→ **Problem**:
Pick every line from the data that holds the word "agent".

Data records

+++

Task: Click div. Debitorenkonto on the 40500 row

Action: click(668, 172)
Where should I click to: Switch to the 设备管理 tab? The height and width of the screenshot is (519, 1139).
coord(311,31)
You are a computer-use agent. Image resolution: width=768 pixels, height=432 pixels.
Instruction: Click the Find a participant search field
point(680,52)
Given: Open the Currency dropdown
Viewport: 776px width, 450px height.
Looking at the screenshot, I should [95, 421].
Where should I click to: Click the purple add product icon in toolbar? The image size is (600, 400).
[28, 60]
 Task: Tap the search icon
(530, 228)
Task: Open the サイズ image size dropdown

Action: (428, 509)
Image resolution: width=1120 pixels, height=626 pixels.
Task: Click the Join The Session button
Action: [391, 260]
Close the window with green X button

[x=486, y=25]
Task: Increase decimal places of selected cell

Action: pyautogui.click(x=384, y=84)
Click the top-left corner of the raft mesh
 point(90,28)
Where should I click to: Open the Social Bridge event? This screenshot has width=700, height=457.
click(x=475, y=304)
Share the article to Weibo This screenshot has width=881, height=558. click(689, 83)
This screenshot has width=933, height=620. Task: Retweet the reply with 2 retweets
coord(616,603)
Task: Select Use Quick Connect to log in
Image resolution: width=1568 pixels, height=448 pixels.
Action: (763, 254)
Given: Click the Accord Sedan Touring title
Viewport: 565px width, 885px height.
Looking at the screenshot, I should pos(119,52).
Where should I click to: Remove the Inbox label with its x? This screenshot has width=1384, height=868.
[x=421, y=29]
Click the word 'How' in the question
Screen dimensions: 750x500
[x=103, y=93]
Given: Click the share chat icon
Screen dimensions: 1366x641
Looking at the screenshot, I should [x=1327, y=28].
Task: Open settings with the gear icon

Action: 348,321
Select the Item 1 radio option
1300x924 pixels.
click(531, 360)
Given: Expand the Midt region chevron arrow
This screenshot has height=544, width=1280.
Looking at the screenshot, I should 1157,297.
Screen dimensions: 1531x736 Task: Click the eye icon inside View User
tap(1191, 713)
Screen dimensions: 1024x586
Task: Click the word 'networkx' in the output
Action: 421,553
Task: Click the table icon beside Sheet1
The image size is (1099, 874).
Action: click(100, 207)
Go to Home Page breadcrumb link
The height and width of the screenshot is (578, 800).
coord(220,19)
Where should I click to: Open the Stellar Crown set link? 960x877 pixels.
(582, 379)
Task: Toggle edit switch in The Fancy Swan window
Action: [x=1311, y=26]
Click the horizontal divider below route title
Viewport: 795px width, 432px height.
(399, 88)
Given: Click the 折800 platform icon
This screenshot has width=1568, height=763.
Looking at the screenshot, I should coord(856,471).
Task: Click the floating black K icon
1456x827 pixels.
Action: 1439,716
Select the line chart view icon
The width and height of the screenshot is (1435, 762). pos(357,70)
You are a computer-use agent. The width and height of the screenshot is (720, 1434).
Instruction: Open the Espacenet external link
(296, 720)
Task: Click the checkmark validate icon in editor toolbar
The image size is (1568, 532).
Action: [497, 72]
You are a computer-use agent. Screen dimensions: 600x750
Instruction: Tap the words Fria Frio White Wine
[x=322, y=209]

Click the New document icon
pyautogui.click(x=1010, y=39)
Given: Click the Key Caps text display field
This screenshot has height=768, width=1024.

+++

→ **Exercise answer**:
You are a computer-use agent. Image resolution: width=768 pixels, height=432 pixels.
You are a computer-use agent. The width and height of the screenshot is (720, 1434).
You are a computer-use agent. Screen dimensions: 600x750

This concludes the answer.